Los mercados financieros han respirado tranquilos al conocer la noticia de que Londres y Bruselas sellaban finalmente un acuerdo comercial. Y los estrépitos económicos tienen mucho más que ver con las sorpresas y el miedo que con las dificultades a medio y largo plazo. El efecto sobre las personas será también un penoso gota a gota, pero no un cataclismo. Más de cuatro millones de ciudadanos europeos residentes en el Reino Unido han regularizado ya su situación. Han adquirido los llamados Pre-Settlement y Settlement Status, un permiso de residencia que preserva todos los derechos adquiridos como ciudadanos de la UE: sanidad, educación, servicios sociales.
El problema lo tendrán todos aquellos que, a partir del 1 de enero, quieran viajar a la isla para estudiar o trabajar. Ya no tendrán ventajas respecto a los inmigrantes de otras zonas del mundo. La nueva Ley de Inmigración está basada en un sistema de puntos y méritos profesionales y académicos, en el que las empresas competirán por atraer talento. “Ya hemos acabado con la libertad de movimiento, recuperado el control de nuestras fronteras y atendido las prioridades de nuestros ciudadanos, con un sistema de puntos que reducirá las cifras de inmigración”, proclamaba la ministra británica del Interior, Priti Patel, una de las euroescépticas más furibundas del equipo de Johnson. “Atraeremos de este modo a los mejores y más brillantes de todo el mundo, impulsando nuestra economía y liberando el potencial que tiene este país”, aseguraba Patel.

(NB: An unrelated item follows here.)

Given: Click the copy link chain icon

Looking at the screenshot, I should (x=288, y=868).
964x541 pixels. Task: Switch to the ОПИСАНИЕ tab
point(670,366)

Es esa una constante del discurso del Brexit. La “liberación del potencial” del Reino Unido. Un ejercicio de voluntarismo que solo la nueva realidad demostrará si era o no cierto. Nadie cuestiona, por ejemplo, la enorme ventaja comparativa que tiene la City de Londres -el centro financiero de la capital- respecto a otras ciudades europeas aspirantes a esa plaza, como París o Fráncfort. Empezando por un entorno en inglés, que ha atraído a muchas empresas del otro lado del Atlántico. Y siguiendo con las comodidades en servicios, escuelas o entretenimiento de una ciudad diseñada para ricos. Londres es, junto a Nueva York o Singapur, centro financiero mundial.
Pero el nuevo acuerdo comercial firmado con la UE ha dejado fuera al sector servicios, que supone el 80% de la economía británica. El Gobierno de Johnson se ha apresurado a recibir con los brazos abiertos a las firmas financieras europeas, y les ha asegurado que podrán seguir operando sin dificultad en su territorio. Bruselas no ha sido tan rápida. Las llamadas “equivalencias”, que permiten a las empresas operar casi en igualdad de condiciones con las del mercado receptor, todavía no se han repartido, y la incertidumbre sigue ahí. Es cierto que no se ha producido el éxodo de un cuarto de millón de trabajadores de la City que pronosticaron los más agoreros. Apenas han sido 10.000. Pero no se ha valorado adecuadamente la cualidad profesional de esos 10.000, y, sobre todo, no se ha podido comprobar aún cuántos de los nuevos negocios escogerán EE UU o Asia antes que Europa ante el nuevo panorama de complicaciones.
El Brexit no llega en forma de cataclismo, pero son muchos los analistas que dicen que llegará en forma de lento alud. Y todavía no ha llegado el momento de calcular, cuando el Reino Unido comience a salir de la actual crisis económica, cuánta de esa recuperación habría sido más rápida y abundante sin el lastre provocado por el abandono de la mayor asociación comercial del mundo.